(SET TASK):
Answer these from the call transcript:
(a) From which company was the business bought, and in what year?
(b) What two companies were taken public, and in which years?
(c) What total of invested capital does the call transcript cite over the five-year history?

Slide 7 here continues to be one of my favorite slides in our slide deck. Not only am I attracted to color, but it really does kind of tell our story in a very synoptic way. Everything that we’ve accomplished since 2013, whether it’s projects in the blue, kind of the [indiscernible] which is third-party acquisitions; our drop down acquisitions, which – we’re not without risk when we bought this business from Kinder Morgan back in 2012; other type major occurrences at the company as well as financings that we have done.
And so if, I guess in leaving this slide, I guess, since we took two companies public in 2013 and 2015, TEP and TEGP, just using this slide alone, I would challenge anybody, frankly, to go back and look at when we went public with either of those companies and come up with us not having achieved something that we talked about achieving, looking forward to have those times. So bottom line is we said what we’re going to do, and I think we went out and did it and have executed.
Slide 8. Turning to that is our consistent infrastructure investment. Gary made this point earlier. We have a five-year history of increasing our EBITDA, being very responsible capital allocators in the space, whether it’s growth CapEx or third-party acquisitions, a total of over $3 billion of invested capital. We currently have, we’ll show you in a minute, open AFEs on our books of somewhere around $650 million, it says $628 million here on the slide, but we currently have growth projects of $628 million. Again, open AFEs that will generate $106 million. So when you do all that math, our multiple-owned invested capital is 5.5x, which, again, I think is an outstanding result.

(RECORD EXTRACTS):
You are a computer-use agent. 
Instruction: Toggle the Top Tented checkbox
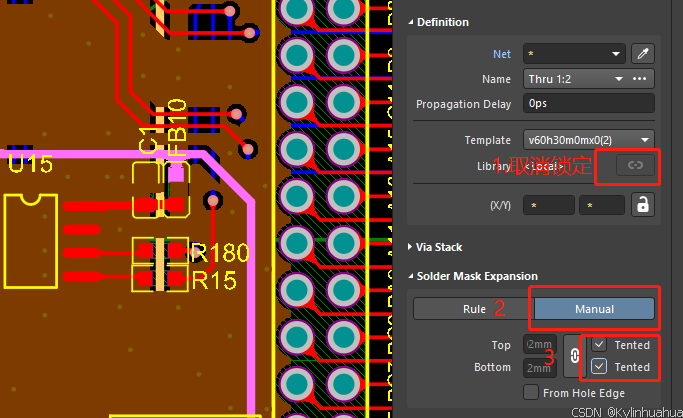(599, 344)
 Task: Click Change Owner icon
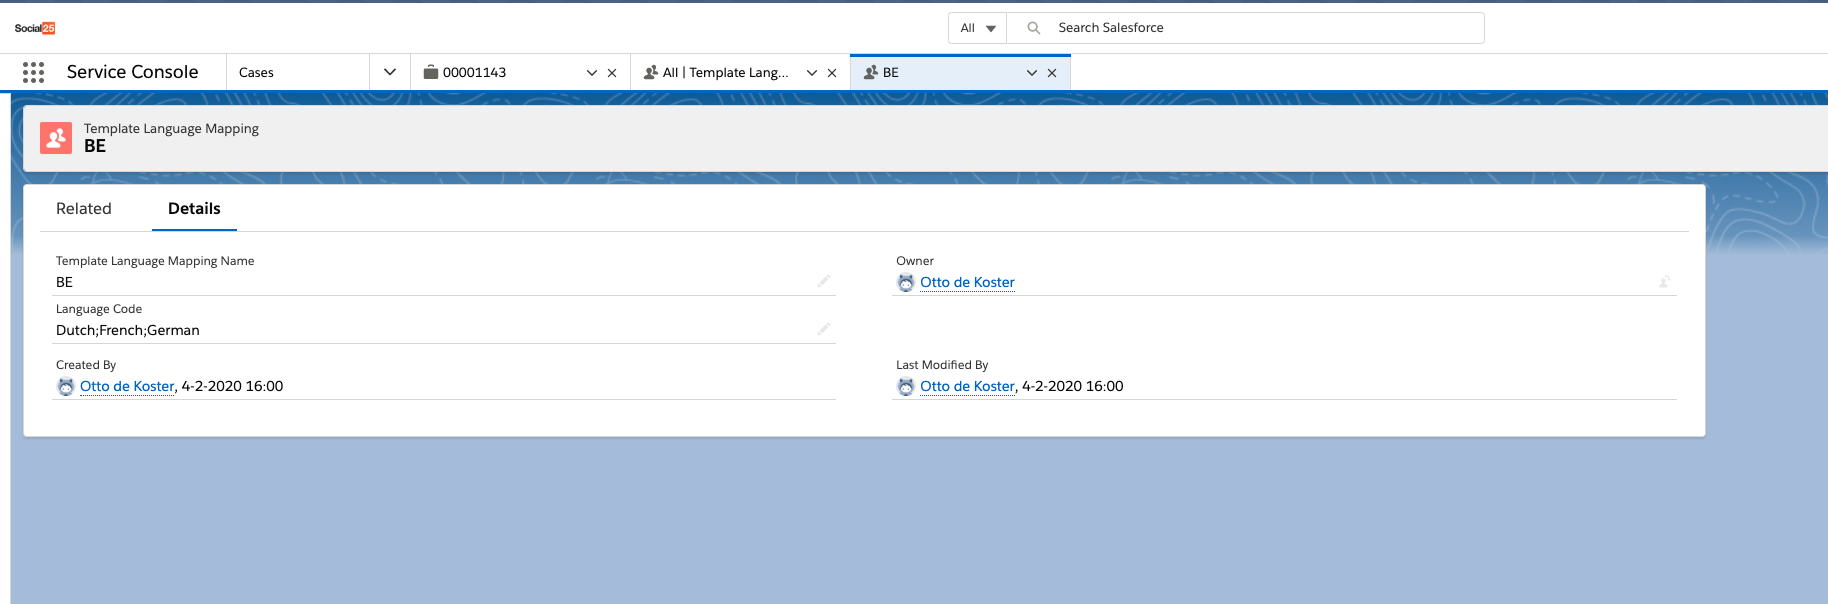(1664, 282)
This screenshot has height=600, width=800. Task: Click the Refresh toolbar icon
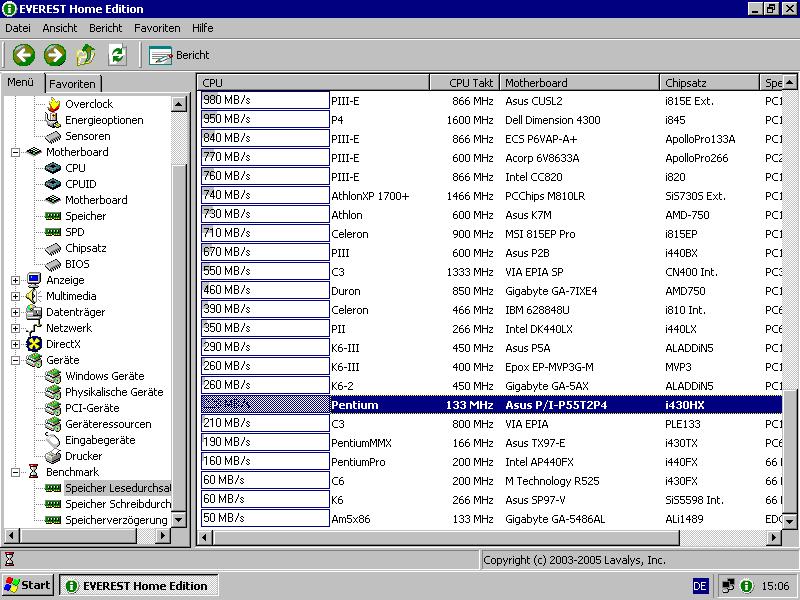coord(117,55)
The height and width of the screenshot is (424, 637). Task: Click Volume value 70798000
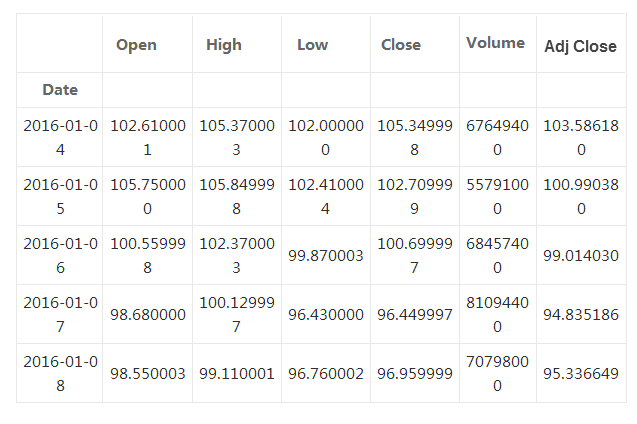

(EXERCISE OUTPUT):
(a) Kinder Morgan, in 2012.
(b) TEP and TEGP, in 2013 and 2015.
(c) Over $3 billion.